$x′=−x+2y $
$y′=−2x−5y$
with initial values: $x(0)=0,y(0)=1$
I am not sure if my solution is correct:
from $x'=−x+2y$ we got:
$y=(x′+x)/2$
$=> y′=(x′′+x′)/2$
so $x′′(t)+6x′+9x=0$
result: $x=c_1e^{−3t}+c_2te^{−3t}$
and then from $y=(x′+x)/2$
$y=c_1∗−e^{−3t}+1/2∗c_2e−3t−c_2∗t∗e^{−3t}$
and finally by initial values $x(0)=0$ and$ y(0)=1$ i have found $c_1$ and $c_2$:
$c_1=0,1=c_1+c_2/2=>c_2=2$
Is this correct?
Laplace transform is useful for system of differential equations.

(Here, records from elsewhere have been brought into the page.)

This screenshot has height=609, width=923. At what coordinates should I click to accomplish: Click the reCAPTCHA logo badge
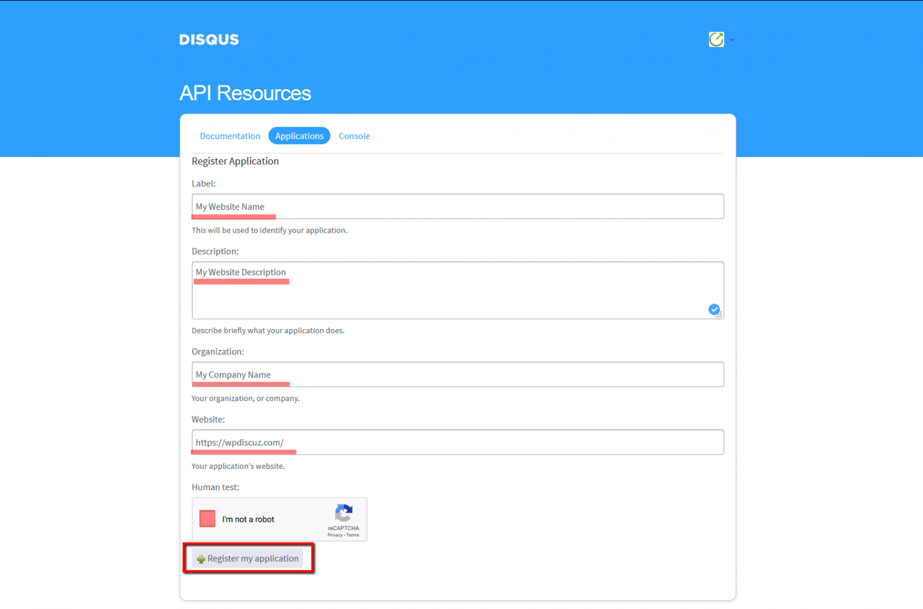(x=343, y=512)
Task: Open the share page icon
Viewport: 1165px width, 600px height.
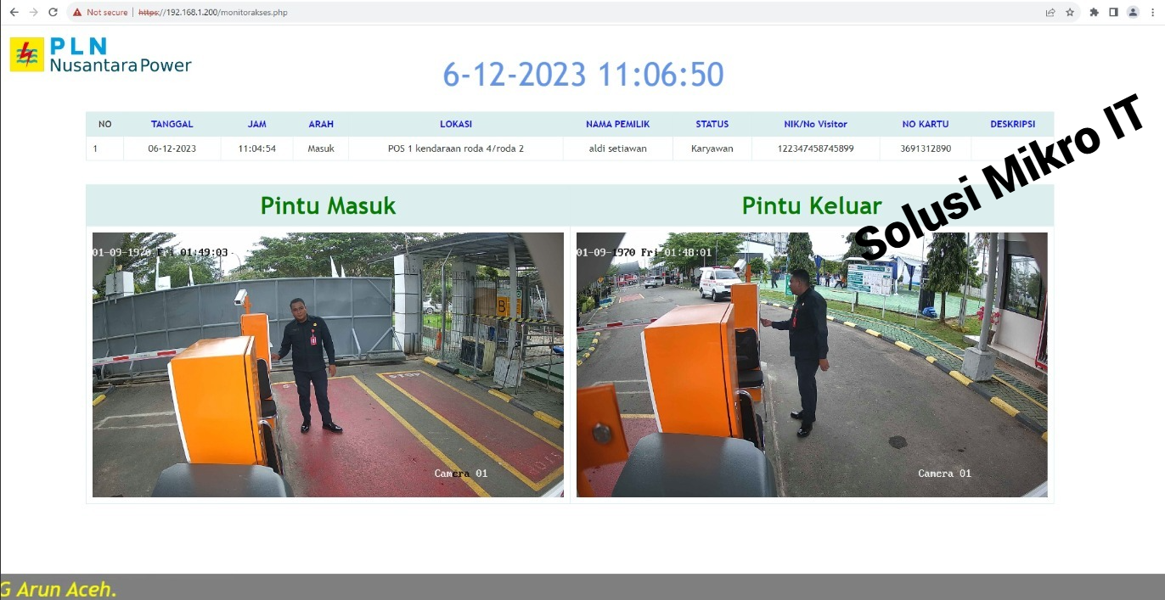Action: point(1050,13)
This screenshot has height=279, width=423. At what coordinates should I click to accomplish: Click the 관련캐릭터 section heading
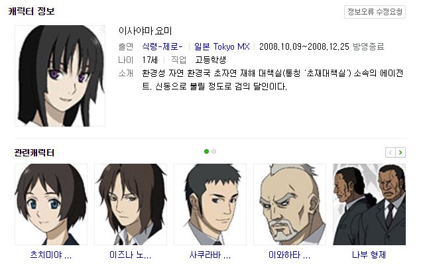point(34,153)
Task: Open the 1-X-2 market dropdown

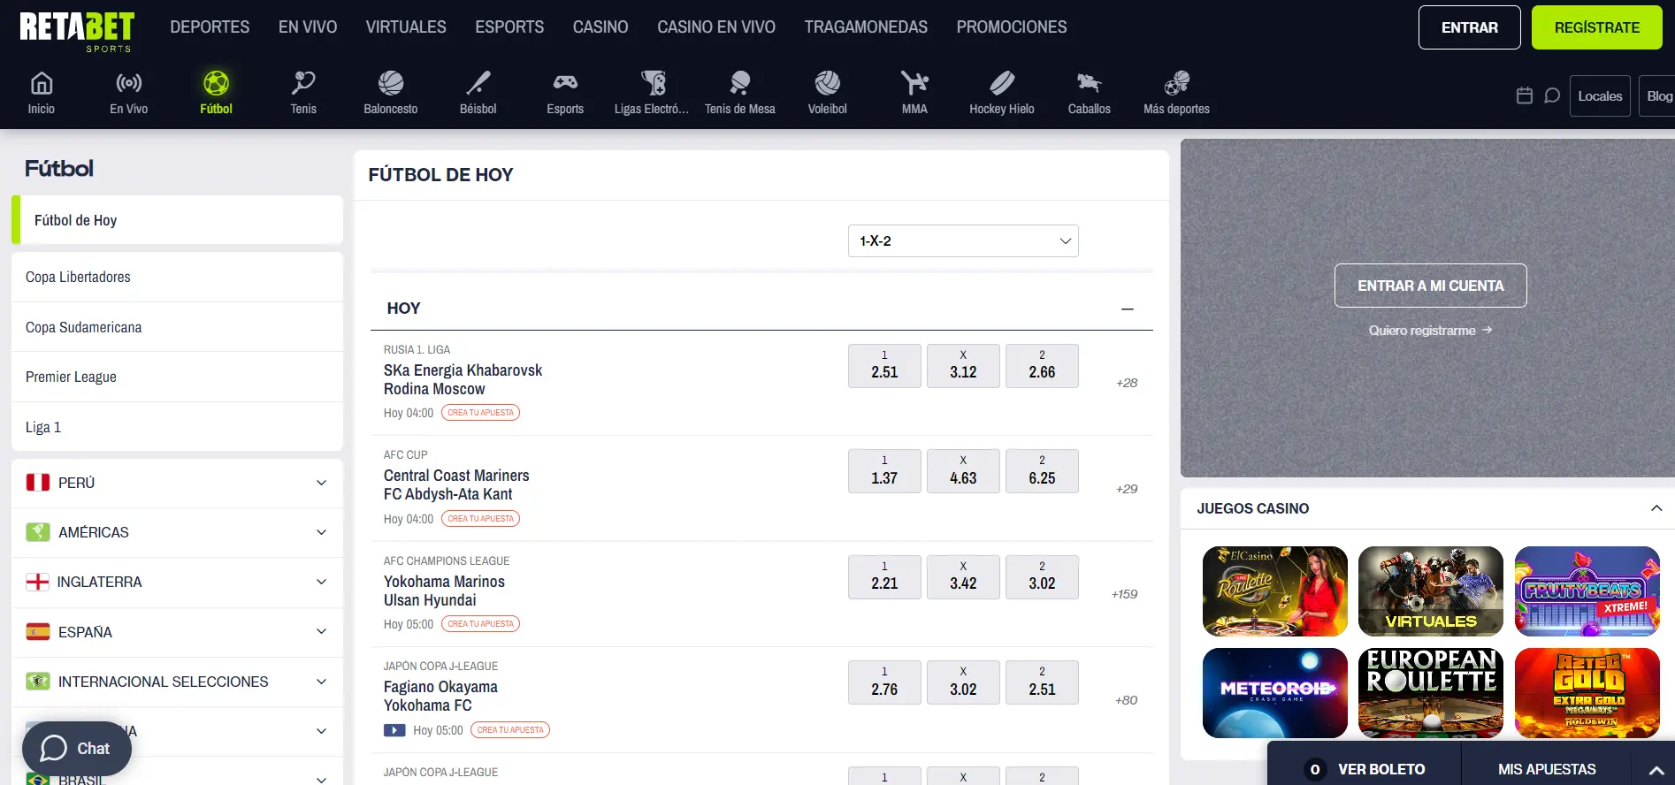Action: coord(962,240)

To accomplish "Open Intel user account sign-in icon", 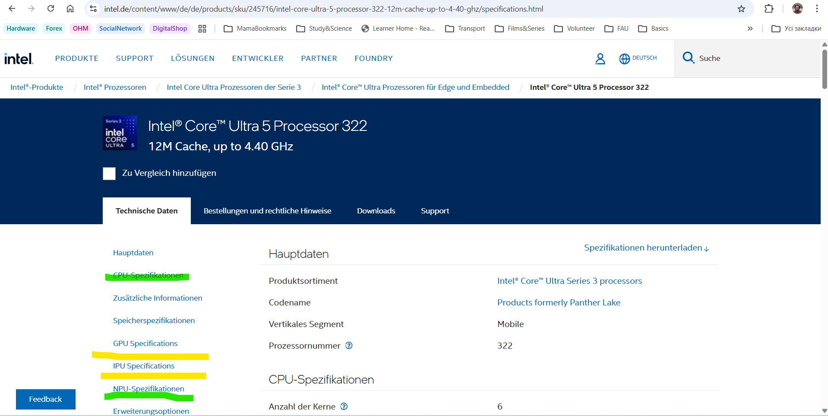I will pos(600,59).
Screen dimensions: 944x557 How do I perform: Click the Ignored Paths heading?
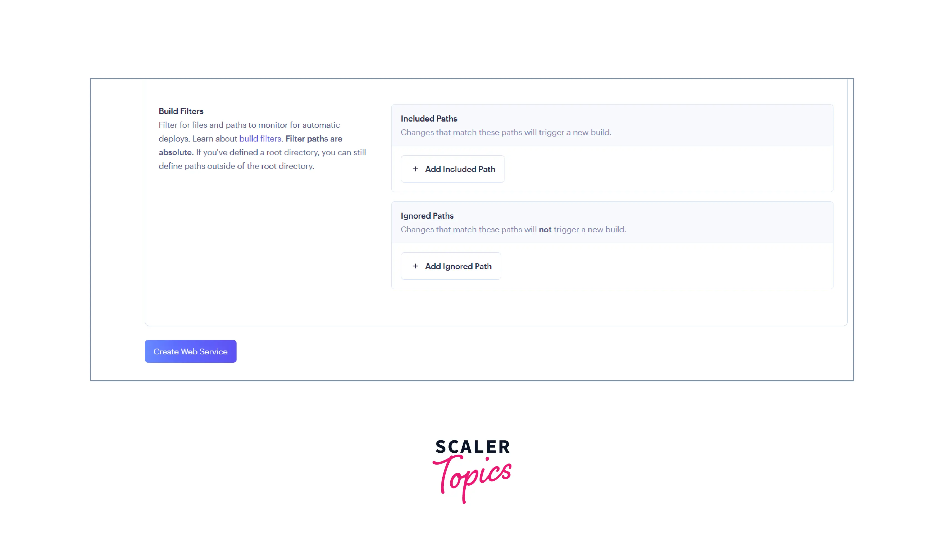(427, 216)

Fundamental properties: \begin{align} \mathscr{L}\{f(t)\}&= F(s)\\ \mathscr{L}\{f'(t)\}&= sF(s)-f(0)\\ \mathscr{L}\{e^{at}\}&= F(s-a)\\ \mathscr{L}\{tf(t)\}&= -\frac{\mathrm{d}\,F(s)}{\mathrm{d}\,s} \end{align}
Additional facts: \begin{align} \mathscr{L}\{1\}&=\frac{1}{s}\\ \mathscr{L}\{t\}&=\frac{1}{s^2}\\ \mathscr{L}\{e^{at}\}&=\frac{1}{s-a}\\ \mathscr{L}\{te^{at}\}&=\frac{1}{(s-a)^2} \end{align}
Now proceed to your problems:
\begin{cases} x'(t)=-x(t)+2y(t) \\ y'(t)=-2x(t)-5y(t) \end{cases}
and \begin{cases} x(0)=0 \\ y(0)=1 \end{cases}
Transforming the given differential equations, we have:
\begin{cases} sX(s)-x(0)=-X(s)+2Y(s) \\ sY(s)-y(0)=-2X(s)-5Y(s) \end{cases}
\begin{cases} sX(s)-0=-X(s)+2Y(s) \\ sY(s)-1=-2X(s)-5Y(s) \end{cases}
\begin{cases} (s+1)X(s)-2Y(s) =0 \\ 2X(s)+(s+5)Y(s) =1 \end{cases}
You will get the following:
\begin{cases} X(s)=\frac{2}{(s+3)^2} \\ Y(s)= \frac{1}{s+3}-\frac{2}{(s+3)^2} \end{cases}
By inversing them, we have:
\begin{cases} x(t)=2 t e^{-3t} \\ y(t)=e^{-3t}-2 t e^{-3t} \end{cases}